Adam and AdamW: How They Work and When They Fail

Published:

Adam is the default optimizer in modern deep learning, often converging faster and more reliably than stochastic gradient descent. This improved performance comes at the cost of roughly three times the memory requirement for SGD. Moreover, when weight decay is involved, Adam does not optimize the same objective as SGD as you might expect. This post explains how Adam works, where its memory overhead comes from, and how the interaction with weight decay can cause unexpected behavior.

Notations. Throughout this post, $\theta \in \mathbb{R}^d$ denotes the model parameters, $\nabla_\theta f$ denotes the gradient of $f$ with respect to $\theta$, and $g_t$ denotes the minibatch gradient at step $t$. The learning rate is $\eta$, and the symbol $\odot$ denotes elementwise multiplication. Adam’s hyperparameters are $\beta_1$ and $\beta_2$ for the exponential moving average decay rates, and $\epsilon$ for numerical stability. The regularization strength is $\lambda$.

Motivation

In deep learning, we want to minimize a loss function over the parameters of a neural network. Given a dataset $\mathcal{D}$ and parameters $\theta \in \mathbb{R}^d$, we solve

\[\min_\theta \; f(\theta) = \min_\theta \; \frac{1}{|\mathcal{D}|} \sum_{x \in \mathcal{D}} \ell(x; \theta),\]

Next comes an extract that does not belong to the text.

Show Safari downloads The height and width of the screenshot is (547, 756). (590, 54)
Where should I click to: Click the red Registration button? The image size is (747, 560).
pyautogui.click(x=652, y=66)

where $\ell(x; \theta)$ is the loss on a single example. Gradient descent updates the parameters by taking a step in the direction of steepest descent.

\[\theta_{t+1} = \theta_t - \eta \nabla_\theta f(\theta_t).\]

Stochastic Gradient Descent and Its Drawbacks

In practice, modern datasets are too large to compute the full gradient $\nabla_\theta f(\theta_t)$ at each step. Instead, we approximate the gradient using a minibatch $\mathcal{B}_t \subset \mathcal{D}$ sampled at each iteration.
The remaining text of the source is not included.